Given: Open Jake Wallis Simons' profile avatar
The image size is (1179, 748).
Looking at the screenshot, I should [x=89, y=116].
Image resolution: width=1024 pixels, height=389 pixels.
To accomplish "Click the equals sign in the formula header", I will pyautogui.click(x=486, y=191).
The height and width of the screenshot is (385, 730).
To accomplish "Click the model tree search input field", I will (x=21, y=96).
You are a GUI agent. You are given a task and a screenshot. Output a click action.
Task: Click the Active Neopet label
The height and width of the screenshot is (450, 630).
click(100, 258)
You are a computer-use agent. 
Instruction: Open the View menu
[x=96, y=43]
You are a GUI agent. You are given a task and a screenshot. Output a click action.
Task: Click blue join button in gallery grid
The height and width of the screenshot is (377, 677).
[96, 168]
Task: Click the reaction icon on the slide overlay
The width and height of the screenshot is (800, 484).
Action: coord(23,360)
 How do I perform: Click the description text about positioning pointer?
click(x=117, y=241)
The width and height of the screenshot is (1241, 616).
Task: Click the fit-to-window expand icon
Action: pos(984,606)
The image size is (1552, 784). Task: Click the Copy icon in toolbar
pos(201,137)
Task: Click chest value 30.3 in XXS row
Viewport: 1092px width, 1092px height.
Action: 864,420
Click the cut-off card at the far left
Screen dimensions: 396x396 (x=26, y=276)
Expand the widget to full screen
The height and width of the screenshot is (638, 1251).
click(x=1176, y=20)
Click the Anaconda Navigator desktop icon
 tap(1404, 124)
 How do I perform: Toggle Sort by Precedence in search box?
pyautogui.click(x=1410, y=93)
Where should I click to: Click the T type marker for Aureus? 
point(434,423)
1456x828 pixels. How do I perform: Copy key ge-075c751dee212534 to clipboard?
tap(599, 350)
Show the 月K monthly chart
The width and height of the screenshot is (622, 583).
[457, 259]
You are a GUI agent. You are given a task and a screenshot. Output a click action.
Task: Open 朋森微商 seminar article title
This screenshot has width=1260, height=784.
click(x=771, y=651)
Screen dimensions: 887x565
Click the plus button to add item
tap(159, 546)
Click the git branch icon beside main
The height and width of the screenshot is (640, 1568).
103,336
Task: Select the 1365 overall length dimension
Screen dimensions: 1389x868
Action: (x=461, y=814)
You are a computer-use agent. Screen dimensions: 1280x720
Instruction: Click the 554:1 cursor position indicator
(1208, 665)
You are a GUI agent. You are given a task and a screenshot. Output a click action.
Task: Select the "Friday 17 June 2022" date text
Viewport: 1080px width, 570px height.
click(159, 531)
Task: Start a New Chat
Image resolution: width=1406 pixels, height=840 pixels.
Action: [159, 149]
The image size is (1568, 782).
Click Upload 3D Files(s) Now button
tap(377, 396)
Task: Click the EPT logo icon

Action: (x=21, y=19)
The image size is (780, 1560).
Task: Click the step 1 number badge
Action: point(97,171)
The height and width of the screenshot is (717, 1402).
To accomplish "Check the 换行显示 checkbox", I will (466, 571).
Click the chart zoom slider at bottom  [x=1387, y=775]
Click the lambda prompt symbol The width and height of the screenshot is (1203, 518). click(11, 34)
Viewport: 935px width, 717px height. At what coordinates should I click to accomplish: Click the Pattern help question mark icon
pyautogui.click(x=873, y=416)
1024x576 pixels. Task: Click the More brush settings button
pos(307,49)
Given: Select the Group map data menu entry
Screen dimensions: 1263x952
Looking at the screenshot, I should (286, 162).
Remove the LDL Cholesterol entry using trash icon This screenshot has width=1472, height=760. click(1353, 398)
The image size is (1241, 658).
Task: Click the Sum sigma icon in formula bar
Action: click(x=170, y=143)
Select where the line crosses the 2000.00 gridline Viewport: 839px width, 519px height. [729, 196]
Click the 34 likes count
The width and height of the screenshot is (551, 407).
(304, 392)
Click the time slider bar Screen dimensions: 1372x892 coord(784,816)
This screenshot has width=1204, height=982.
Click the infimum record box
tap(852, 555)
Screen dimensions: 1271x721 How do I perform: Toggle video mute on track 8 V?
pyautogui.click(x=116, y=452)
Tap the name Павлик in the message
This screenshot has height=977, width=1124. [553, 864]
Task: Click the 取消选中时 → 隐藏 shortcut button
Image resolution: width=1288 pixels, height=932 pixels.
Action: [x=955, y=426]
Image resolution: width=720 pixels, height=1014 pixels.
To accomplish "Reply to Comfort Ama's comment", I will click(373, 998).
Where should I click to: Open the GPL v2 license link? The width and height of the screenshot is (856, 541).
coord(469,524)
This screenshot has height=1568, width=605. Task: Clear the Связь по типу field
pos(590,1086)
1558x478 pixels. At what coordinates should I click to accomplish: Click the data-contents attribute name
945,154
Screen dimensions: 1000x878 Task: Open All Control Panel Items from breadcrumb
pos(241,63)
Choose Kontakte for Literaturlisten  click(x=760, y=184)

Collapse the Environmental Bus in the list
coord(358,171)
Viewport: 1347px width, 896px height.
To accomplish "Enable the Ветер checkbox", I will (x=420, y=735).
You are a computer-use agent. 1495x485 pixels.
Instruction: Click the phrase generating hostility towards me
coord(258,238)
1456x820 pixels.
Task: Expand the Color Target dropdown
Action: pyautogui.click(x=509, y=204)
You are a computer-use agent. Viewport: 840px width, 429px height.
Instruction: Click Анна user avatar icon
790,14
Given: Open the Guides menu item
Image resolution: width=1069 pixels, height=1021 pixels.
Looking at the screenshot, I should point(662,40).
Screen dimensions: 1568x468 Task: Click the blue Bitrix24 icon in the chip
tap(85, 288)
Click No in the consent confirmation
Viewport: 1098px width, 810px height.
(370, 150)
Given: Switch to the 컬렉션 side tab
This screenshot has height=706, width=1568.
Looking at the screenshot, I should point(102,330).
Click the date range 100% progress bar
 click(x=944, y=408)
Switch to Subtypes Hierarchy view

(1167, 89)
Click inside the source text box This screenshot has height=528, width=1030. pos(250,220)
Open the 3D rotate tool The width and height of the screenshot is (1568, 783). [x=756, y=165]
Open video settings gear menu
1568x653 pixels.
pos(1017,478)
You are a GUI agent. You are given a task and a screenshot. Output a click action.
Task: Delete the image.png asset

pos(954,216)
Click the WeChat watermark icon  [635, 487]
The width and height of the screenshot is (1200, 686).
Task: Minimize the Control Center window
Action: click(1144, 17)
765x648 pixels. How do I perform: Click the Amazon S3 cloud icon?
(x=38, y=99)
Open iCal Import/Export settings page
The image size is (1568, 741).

---------------

§ The problem
Please recast every line of the records above as a JSON list of strings, one string per line, leaving out blank lines.

§ The result
[
  "Given: Open Jake Wallis Simons' profile avatar",
  "The image size is (1179, 748).",
  "Looking at the screenshot, I should [x=89, y=116].",
  "Image resolution: width=1024 pixels, height=389 pixels.",
  "To accomplish \"Click the equals sign in the formula header\", I will pyautogui.click(x=486, y=191).",
  "The height and width of the screenshot is (385, 730).",
  "To accomplish \"Click the model tree search input field\", I will (x=21, y=96).",
  "You are a GUI agent. You are given a task and a screenshot. Output a click action.",
  "Task: Click the Active Neopet label",
  "The height and width of the screenshot is (450, 630).",
  "click(100, 258)",
  "You are a computer-use agent. ",
  "Instruction: Open the View menu",
  "[x=96, y=43]",
  "You are a GUI agent. You are given a task and a screenshot. Output a click action.",
  "Task: Click blue join button in gallery grid",
  "The height and width of the screenshot is (377, 677).",
  "[96, 168]",
  "Task: Click the reaction icon on the slide overlay",
  "The width and height of the screenshot is (800, 484).",
  "Action: coord(23,360)",
  " How do I perform: Click the description text about positioning pointer?",
  "click(x=117, y=241)",
  "The width and height of the screenshot is (1241, 616).",
  "Task: Click the fit-to-window expand icon",
  "Action: pos(984,606)",
  "The image size is (1552, 784). Task: Click the Copy icon in toolbar",
  "pos(201,137)",
  "Task: Click chest value 30.3 in XXS row",
  "Viewport: 1092px width, 1092px height.",
  "Action: 864,420",
  "Click the cut-off card at the far left",
  "Screen dimensions: 396x396 (x=26, y=276)",
  "Expand the widget to full screen",
  "The height and width of the screenshot is (638, 1251).",
  "click(x=1176, y=20)",
  "Click the Anaconda Navigator desktop icon",
  " tap(1404, 124)",
  " How do I perform: Toggle Sort by Precedence in search box?",
  "pyautogui.click(x=1410, y=93)",
  "Where should I click to: Click the T type marker for Aureus? ",
  "point(434,423)",
  "1456x828 pixels. How do I perform: Copy key ge-075c751dee212534 to clipboard?",
  "tap(599, 350)",
  "Show the 月K monthly chart",
  "The width and height of the screenshot is (622, 583).",
  "[457, 259]",
  "You are a GUI agent. You are given a task and a screenshot. Output a click action.",
  "Task: Open 朋森微商 seminar article title",
  "This screenshot has width=1260, height=784.",
  "click(x=771, y=651)",
  "Screen dimensions: 887x565",
  "Click the plus button to add item",
  "tap(159, 546)",
  "Click the git branch icon beside main",
  "The height and width of the screenshot is (640, 1568).",
  "103,336",
  "Task: Select the 1365 overall length dimension",
  "Screen dimensions: 1389x868",
  "Action: (x=461, y=814)",
  "You are a computer-use agent. Screen dimensions: 1280x720",
  "Instruction: Click the 554:1 cursor position indicator",
  "(1208, 665)",
  "You are a GUI agent. You are given a task and a screenshot. Output a click action.",
  "Task: Select the \"Friday 17 June 2022\" date text",
  "Viewport: 1080px width, 570px height.",
  "click(159, 531)",
  "Task: Start a New Chat",
  "Image resolution: width=1406 pixels, height=840 pixels.",
  "Action: [159, 149]",
  "The image size is (1568, 782).",
  "Click Upload 3D Files(s) Now button",
  "tap(377, 396)",
  "Task: Click the EPT logo icon",
  "Action: (x=21, y=19)",
  "The image size is (780, 1560).",
  "Task: Click the step 1 number badge",
  "Action: point(97,171)",
  "The height and width of the screenshot is (717, 1402).",
  "To accomplish \"Check the 换行显示 checkbox\", I will (466, 571).",
  "Click the chart zoom slider at bottom  [x=1387, y=775]",
  "Click the lambda prompt symbol The width and height of the screenshot is (1203, 518). click(11, 34)",
  "Viewport: 935px width, 717px height. At what coordinates should I click to accomplish: Click the Pattern help question mark icon",
  "pyautogui.click(x=873, y=416)",
  "1024x576 pixels. Task: Click the More brush settings button",
  "pos(307,49)",
  "Given: Select the Group map data menu entry",
  "Screen dimensions: 1263x952",
  "Looking at the screenshot, I should (286, 162).",
  "Remove the LDL Cholesterol entry using trash icon This screenshot has width=1472, height=760. click(1353, 398)",
  "The image size is (1241, 658).",
  "Task: Click the Sum sigma icon in formula bar",
  "Action: click(x=170, y=143)",
  "Select where the line crosses the 2000.00 gridline Viewport: 839px width, 519px height. [729, 196]",
  "Click the 34 likes count",
  "The width and height of the screenshot is (551, 407).",
  "(304, 392)",
  "Click the time slider bar Screen dimensions: 1372x892 coord(784,816)",
  "This screenshot has width=1204, height=982.",
  "Click the infimum record box",
  "tap(852, 555)",
  "Screen dimensions: 1271x721 How do I perform: Toggle video mute on track 8 V?",
  "pyautogui.click(x=116, y=452)",
  "Tap the name Павлик in the message",
  "This screenshot has height=977, width=1124. [553, 864]",
  "Task: Click the 取消选中时 → 隐藏 shortcut button",
  "Image resolution: width=1288 pixels, height=932 pixels.",
  "Action: [x=955, y=426]",
  "Image resolution: width=720 pixels, height=1014 pixels.",
  "To accomplish \"Reply to Comfort Ama's comment\", I will click(373, 998).",
  "Where should I click to: Open the GPL v2 license link? The width and height of the screenshot is (856, 541).",
  "coord(469,524)",
  "This screenshot has height=1568, width=605. Task: Clear the Связь по типу field",
  "pos(590,1086)",
  "1558x478 pixels. At what coordinates should I click to accomplish: Click the data-contents attribute name",
  "945,154",
  "Screen dimensions: 1000x878 Task: Open All Control Panel Items from breadcrumb",
  "pos(241,63)",
  "Choose Kontakte for Literaturlisten  click(x=760, y=184)",
  "Collapse the Environmental Bus in the list",
  "coord(358,171)",
  "Viewport: 1347px width, 896px height.",
  "To accomplish \"Enable the Ветер checkbox\", I will (x=420, y=735).",
  "You are a computer-use agent. 1495x485 pixels.",
  "Instruction: Click the phrase generating hostility towards me",
  "coord(258,238)",
  "1456x820 pixels.",
  "Task: Expand the Color Target dropdown",
  "Action: pyautogui.click(x=509, y=204)",
  "You are a computer-use agent. Viewport: 840px width, 429px height.",
  "Instruction: Click Анна user avatar icon",
  "790,14",
  "Given: Open the Guides menu item",
  "Image resolution: width=1069 pixels, height=1021 pixels.",
  "Looking at the screenshot, I should point(662,40).",
  "Screen dimensions: 1568x468 Task: Click the blue Bitrix24 icon in the chip",
  "tap(85, 288)",
  "Click No in the consent confirmation",
  "Viewport: 1098px width, 810px height.",
  "(370, 150)",
  "Given: Switch to the 컬렉션 side tab",
  "This screenshot has height=706, width=1568.",
  "Looking at the screenshot, I should point(102,330).",
  "Click the date range 100% progress bar",
  " click(x=944, y=408)",
  "Switch to Subtypes Hierarchy view",
  "(1167, 89)",
  "Click inside the source text box This screenshot has height=528, width=1030. pos(250,220)",
  "Open the 3D rotate tool The width and height of the screenshot is (1568, 783). [x=756, y=165]",
  "Open video settings gear menu",
  "1568x653 pixels.",
  "pos(1017,478)",
  "You are a GUI agent. You are given a task and a screenshot. Output a click action.",
  "Task: Delete the image.png asset",
  "pos(954,216)",
  "Click the WeChat watermark icon  [635, 487]",
  "The width and height of the screenshot is (1200, 686).",
  "Task: Minimize the Control Center window",
  "Action: click(1144, 17)",
  "765x648 pixels. How do I perform: Click the Amazon S3 cloud icon?",
  "(x=38, y=99)",
  "Open iCal Import/Export settings page",
  "The image size is (1568, 741)."
]